To manage this, many market participants have refocused on efforts to upgrade their technological infrastructure. Due to concerns around cost and complexity, this has occurred in a fragmented manner.  What’s more, the multitude of legacy systems in operation today, based on different technology infrastructure, must be managed in different ways. This presents a time consuming and inefficient task for firms.

Overcoming obstacles

Technology vendors have been forced to refocus their efforts to provide services which can effectively process and visualise the information from multiple locations, all within a time frame which ensures firms can remain productive and profitable. As a result, there has been significant investment in innovative data-led platforms in recent years, typically focused on three key areas: cloud computing, artificial intelligence and data science.

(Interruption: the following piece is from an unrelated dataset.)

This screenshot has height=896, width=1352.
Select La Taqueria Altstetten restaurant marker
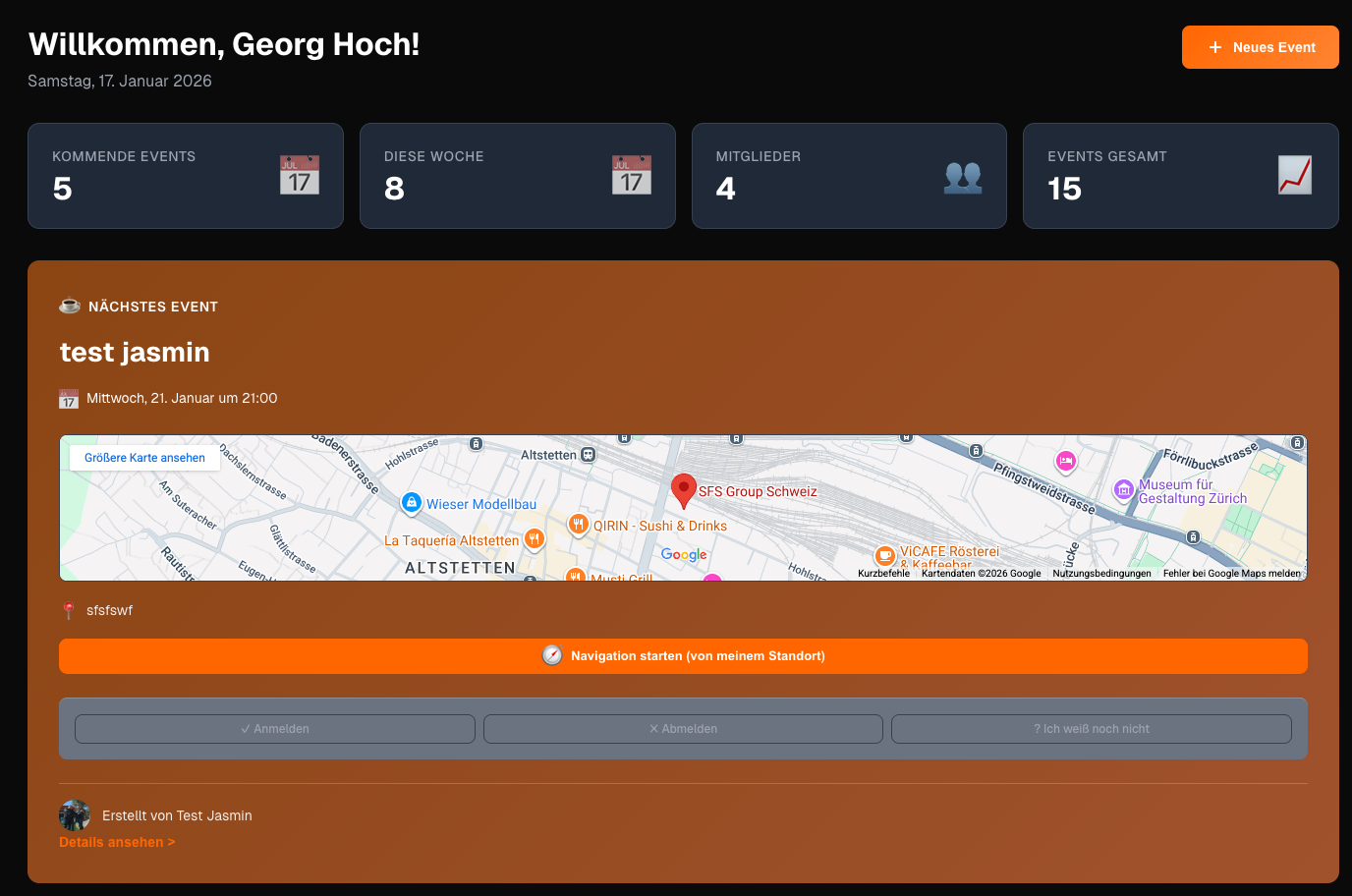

The transparency, flexibility and scalability provided by these platforms, and the real-time nature in which they can aggregate and then analyse information from different data sources, provides firms with the ability to identify previously unobserved data patterns.

This awareness enables vendors to formulate hypotheses more efficiently and build predictive models which provide improved market knowledge. This provides greater flexibility around decision-making, meaning traders can confidently make investment decisions and assess risk in minutes rather than days. In turn, this improves efficiency, reduces costs and boosts the overall productivity of the trading desk. 

The scalable and interoperable nature of these platforms, particularly those based in the cloud, overcomes other areas previously deemed inflexible. Easily integrated into existing systems, these platforms create hybrid models, enabling firms to enhance their trading ability in a seamless way and avoid large scale build projects that are often viewed costly and complicated. What’s more, this added flexibility allows firms to adapt to changing market conditions in real time. Firms that choose this path can keep pace with, and even outperform, their competitors.

So, what next? 

The unpredictable nature and impact of the global economy on capital markets, particularly reinforced by recent events is certainly front of mind for traders. What’s become clear is that they will undoubtedly face challenges and roadblocks to efficiency if their internal infrastructure remains inflexible.

Modern systems, based around cloud architecture that can natively leverage the data analytics capabilities, are emerging. With the benefits of these platforms increasingly apparent, we should only expect their adoption to expand further and become the norm.

For the repo market, these systems will be even more important. The pending move in 2024 to next-day (T+1) settlements in the US and Canada will further expose those relying on manual processes to even more risk, heightening demand for real-time abilities. More innovation into automated systems will follow.

Speed, flexibility and adaptability are key to an efficient trading experience. Continued adoption of these platforms will not only improve product standards and make repo an easier market to navigate. It will also reduce the remaining resistance to a whole-hearted adoption of digital transformation.